His family said the 65-year-old seasoned politician died after a long period of illness on 14 October 2018.
“The Ginindza family is saddened and shattered to inform you of the passing away of my uncle Mabhuza Simeon Ginindza,” family member Sibusiso Ginindza said on Facebook on Monday.
Sibusiso said his memorial service will be held on 17 October 2018 in Nhlazatshe.
Ginindza began his political career in the 1980s, serving as the administrative secretary of the Inyandza National Movement that governed the then KaNgwane homeland during Apartheid.
In a historical journal published by the University of South Africa in March 2012, Ginindza writes that he became a public representative for a period of 26 years – starting 1983 to 2009.

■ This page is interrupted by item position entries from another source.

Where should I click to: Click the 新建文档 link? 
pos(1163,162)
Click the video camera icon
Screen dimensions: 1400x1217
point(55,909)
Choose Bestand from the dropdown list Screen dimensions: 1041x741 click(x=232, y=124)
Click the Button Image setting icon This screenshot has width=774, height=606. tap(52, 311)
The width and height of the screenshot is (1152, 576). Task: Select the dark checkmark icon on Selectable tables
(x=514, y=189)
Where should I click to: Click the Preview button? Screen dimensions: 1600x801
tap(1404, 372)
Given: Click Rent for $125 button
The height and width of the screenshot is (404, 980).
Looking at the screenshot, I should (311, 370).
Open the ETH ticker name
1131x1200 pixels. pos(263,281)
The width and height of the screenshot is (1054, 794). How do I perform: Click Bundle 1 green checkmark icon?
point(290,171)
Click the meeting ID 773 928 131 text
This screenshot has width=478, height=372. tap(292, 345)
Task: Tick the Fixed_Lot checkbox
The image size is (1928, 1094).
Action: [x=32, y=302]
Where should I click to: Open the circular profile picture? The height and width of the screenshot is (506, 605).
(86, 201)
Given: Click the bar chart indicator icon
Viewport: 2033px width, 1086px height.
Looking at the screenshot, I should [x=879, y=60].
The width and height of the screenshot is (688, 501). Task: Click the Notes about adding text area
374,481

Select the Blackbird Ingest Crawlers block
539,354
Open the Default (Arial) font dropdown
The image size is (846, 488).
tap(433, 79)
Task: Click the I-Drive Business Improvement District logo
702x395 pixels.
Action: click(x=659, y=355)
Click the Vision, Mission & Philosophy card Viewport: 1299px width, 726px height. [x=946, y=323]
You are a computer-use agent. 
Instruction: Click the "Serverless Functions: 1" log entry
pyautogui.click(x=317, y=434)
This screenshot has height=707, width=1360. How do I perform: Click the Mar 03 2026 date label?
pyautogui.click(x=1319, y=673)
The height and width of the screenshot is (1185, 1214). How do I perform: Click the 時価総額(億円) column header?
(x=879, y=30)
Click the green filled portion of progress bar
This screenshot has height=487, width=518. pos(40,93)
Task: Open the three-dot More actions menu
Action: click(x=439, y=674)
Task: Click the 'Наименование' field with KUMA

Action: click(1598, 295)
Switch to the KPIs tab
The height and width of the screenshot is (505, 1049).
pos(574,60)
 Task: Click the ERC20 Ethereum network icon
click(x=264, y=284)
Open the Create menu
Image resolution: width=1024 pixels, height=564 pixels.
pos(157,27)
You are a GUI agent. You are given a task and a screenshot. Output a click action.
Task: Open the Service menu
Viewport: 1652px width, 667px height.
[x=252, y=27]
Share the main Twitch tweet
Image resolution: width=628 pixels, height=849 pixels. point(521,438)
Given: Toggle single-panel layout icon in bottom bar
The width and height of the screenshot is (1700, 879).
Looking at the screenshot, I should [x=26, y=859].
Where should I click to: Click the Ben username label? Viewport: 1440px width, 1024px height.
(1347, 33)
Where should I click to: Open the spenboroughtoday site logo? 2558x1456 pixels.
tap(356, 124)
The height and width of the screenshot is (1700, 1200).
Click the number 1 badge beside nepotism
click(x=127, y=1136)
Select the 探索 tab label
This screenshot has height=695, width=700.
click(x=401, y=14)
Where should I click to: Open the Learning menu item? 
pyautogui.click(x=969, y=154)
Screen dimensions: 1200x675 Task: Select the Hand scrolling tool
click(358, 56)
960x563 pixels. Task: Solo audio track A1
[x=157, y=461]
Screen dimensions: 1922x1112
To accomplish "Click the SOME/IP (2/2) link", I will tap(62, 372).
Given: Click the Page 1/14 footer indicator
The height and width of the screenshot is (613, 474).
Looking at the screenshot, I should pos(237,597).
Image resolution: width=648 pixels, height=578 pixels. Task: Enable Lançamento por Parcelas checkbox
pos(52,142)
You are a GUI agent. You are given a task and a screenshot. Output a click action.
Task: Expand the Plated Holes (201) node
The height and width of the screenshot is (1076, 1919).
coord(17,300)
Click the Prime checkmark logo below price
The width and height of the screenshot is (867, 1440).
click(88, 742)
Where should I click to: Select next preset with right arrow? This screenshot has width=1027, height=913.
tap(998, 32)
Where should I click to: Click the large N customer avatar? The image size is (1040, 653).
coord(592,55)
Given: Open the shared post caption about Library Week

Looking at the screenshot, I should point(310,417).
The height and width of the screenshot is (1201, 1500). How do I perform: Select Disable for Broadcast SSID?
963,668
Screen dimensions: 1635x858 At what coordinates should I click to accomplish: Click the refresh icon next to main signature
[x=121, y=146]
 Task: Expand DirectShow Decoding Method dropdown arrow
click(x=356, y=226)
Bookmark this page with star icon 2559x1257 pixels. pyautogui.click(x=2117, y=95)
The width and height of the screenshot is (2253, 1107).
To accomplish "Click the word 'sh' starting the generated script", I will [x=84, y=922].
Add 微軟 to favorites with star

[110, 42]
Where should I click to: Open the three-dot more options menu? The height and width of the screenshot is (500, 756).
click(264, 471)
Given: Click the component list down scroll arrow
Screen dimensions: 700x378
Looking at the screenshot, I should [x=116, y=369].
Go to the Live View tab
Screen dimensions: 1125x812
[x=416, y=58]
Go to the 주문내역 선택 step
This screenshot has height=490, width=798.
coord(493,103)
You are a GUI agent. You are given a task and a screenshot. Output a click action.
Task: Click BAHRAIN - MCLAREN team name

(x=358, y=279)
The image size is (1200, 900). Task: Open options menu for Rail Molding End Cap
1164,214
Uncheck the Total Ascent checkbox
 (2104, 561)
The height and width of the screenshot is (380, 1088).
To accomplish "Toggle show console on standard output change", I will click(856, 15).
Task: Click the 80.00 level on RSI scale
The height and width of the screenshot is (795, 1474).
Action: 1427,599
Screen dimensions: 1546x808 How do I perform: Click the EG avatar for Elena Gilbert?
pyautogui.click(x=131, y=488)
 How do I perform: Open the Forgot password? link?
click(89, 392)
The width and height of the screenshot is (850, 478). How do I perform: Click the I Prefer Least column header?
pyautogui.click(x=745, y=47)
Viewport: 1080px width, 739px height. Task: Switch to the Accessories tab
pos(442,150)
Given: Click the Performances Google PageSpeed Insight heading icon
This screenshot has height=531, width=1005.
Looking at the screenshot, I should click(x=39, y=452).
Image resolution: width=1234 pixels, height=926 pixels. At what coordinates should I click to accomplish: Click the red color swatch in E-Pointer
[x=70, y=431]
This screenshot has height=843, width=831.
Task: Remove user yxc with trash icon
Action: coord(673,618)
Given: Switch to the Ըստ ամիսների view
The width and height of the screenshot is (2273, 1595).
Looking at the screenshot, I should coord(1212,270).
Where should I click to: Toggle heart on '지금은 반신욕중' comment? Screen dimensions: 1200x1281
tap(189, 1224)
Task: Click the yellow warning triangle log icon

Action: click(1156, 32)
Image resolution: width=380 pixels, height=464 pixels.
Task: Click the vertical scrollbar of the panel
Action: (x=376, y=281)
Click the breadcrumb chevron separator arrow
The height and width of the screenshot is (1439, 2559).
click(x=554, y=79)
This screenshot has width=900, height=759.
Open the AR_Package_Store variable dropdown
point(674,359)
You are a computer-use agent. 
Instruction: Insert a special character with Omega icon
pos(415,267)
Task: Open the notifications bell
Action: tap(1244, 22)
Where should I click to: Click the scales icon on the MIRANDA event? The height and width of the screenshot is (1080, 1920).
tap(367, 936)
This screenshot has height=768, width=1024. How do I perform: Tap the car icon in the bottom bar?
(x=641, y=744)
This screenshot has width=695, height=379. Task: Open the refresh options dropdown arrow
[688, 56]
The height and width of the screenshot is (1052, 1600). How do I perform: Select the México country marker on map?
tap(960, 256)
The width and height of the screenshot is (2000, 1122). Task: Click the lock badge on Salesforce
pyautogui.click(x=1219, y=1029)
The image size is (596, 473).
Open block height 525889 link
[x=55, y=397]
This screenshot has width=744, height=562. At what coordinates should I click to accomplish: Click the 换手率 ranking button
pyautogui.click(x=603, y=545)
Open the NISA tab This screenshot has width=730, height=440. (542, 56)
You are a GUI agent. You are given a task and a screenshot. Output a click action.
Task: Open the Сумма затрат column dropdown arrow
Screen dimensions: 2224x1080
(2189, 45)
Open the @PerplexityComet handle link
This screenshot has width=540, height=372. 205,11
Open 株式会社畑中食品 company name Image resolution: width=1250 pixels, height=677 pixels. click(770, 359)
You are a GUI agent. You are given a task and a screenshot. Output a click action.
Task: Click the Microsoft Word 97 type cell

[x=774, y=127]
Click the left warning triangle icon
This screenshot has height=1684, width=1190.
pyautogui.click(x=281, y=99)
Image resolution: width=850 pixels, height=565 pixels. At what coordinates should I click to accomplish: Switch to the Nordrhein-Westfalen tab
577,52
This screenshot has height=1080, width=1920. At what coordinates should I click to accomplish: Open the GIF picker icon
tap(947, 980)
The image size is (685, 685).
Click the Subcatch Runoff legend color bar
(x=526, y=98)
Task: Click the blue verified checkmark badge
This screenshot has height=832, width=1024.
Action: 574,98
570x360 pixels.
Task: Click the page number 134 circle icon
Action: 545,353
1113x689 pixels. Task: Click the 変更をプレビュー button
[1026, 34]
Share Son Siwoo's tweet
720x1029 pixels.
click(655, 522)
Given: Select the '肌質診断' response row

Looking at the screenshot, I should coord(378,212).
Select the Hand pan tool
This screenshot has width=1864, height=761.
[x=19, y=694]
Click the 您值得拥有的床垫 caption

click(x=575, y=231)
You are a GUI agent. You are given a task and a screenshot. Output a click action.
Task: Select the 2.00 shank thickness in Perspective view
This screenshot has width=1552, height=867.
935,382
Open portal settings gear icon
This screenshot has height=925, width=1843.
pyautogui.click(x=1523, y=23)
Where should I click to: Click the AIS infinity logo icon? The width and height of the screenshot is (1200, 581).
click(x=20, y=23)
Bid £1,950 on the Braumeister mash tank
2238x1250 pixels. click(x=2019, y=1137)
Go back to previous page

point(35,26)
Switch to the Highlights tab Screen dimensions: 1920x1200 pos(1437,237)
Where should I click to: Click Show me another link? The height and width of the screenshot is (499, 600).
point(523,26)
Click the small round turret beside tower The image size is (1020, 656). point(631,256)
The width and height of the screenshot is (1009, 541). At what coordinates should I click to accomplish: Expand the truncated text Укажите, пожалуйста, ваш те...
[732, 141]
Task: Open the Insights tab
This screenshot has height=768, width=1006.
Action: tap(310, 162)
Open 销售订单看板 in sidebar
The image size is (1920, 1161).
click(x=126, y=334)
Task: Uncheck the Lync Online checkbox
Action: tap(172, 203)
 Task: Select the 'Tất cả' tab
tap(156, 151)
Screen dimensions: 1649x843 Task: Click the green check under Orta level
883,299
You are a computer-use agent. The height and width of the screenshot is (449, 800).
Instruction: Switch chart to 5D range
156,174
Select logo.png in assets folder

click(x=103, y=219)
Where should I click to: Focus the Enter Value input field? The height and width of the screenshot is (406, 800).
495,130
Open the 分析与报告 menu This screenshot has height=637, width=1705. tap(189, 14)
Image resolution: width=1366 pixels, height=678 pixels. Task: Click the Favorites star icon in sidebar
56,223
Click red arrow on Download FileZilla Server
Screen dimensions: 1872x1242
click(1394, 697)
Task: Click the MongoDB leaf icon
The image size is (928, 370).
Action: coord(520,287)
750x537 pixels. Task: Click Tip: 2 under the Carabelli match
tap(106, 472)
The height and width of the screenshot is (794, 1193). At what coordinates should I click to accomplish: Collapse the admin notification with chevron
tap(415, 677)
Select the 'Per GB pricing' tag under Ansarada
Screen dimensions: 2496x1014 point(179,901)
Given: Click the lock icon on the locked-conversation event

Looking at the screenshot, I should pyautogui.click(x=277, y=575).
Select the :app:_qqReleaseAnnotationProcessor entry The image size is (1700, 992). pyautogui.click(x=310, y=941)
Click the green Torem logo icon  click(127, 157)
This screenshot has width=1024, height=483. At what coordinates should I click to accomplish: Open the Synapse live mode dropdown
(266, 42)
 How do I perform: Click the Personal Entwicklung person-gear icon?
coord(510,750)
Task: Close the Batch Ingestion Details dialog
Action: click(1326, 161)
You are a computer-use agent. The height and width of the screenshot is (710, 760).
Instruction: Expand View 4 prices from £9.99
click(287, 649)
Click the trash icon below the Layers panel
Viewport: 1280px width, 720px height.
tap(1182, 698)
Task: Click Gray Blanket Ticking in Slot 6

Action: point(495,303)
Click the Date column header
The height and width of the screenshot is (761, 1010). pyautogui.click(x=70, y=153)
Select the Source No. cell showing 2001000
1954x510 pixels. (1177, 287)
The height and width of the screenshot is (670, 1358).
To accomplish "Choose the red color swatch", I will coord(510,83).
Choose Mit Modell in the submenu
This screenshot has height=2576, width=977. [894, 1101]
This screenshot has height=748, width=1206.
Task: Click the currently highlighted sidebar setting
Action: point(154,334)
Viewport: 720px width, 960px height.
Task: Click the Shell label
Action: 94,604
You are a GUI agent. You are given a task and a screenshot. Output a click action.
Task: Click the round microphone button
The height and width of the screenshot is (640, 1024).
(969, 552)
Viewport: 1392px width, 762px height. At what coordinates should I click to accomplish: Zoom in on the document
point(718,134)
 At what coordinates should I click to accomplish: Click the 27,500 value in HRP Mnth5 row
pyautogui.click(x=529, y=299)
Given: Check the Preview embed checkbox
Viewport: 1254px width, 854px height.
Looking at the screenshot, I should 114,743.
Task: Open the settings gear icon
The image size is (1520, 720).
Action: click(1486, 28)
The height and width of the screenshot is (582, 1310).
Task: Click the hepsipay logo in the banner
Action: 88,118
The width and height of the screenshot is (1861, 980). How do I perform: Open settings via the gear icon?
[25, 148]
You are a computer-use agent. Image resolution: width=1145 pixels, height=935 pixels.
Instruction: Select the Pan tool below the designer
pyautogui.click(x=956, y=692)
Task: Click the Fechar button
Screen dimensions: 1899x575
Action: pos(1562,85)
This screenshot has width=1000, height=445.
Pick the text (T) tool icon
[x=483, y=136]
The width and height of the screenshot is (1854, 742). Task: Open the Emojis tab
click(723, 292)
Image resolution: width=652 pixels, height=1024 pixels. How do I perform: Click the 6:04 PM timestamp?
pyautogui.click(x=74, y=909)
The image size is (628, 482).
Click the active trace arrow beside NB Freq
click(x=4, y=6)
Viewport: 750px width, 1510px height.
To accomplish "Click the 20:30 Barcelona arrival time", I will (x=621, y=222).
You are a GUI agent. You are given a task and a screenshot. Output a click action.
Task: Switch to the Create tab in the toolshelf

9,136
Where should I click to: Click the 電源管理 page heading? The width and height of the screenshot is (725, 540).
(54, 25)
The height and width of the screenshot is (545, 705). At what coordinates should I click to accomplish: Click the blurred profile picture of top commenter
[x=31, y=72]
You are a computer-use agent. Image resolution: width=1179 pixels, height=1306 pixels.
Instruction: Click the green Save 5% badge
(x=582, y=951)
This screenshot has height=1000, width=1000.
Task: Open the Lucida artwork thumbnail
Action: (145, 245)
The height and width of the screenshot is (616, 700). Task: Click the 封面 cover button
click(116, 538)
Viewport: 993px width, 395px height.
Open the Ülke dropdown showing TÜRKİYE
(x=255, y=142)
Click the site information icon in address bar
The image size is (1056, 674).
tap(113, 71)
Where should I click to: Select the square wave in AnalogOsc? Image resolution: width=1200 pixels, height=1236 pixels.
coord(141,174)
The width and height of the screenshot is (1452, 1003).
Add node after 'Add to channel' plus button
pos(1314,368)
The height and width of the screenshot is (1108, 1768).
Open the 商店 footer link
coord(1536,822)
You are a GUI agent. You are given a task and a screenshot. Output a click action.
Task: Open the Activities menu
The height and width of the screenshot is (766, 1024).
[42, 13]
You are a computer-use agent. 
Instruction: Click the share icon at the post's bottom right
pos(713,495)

He served one term as a councillor in Matsulu (1983 – 1988), one term as a member of the KaNgwane Legislative Assembly (1988 – 1994) and three terms as member of Parliament in the new South Africa (1994 – 2009).
In 2001, Ginindza was named MEC for housing by then Premier Ndaweni Mahlangu, taking over from DD Mabuza who got redeployed to Parliament.
He also served as the chairman of the ANC in the Gert Sibande region.
In 2015, Ginindza became a member of the Save ANC Mpumalanga, publicly slamming the “sidelining of good comrades” by then provincial leader Mabuza.
The Save ANC Mpumalanga grouping, which had then PEC member Peter Nyoni as its leader, was opposed to Mabuza returning to be the chairman of the Mpumalanga ANC for a third term, calling him a “Nkurunziza of Mpumalanga” – a label that likened him to Burundi’s President Pierre Nkurunziza whose campaign for a third term in office caused riots and widespread violence in that country.
“Good comrades have been sidelined in this glorious movement of the people, for the people. The ANC is not the ANC we know,” Ginindza said then.
Sibusiso said his uncle was a “living library and he meant so many things to me”.
“My political mentor is no more, a gallant soldier for the liberation of the people of the Republic of South Africa,” he wrote.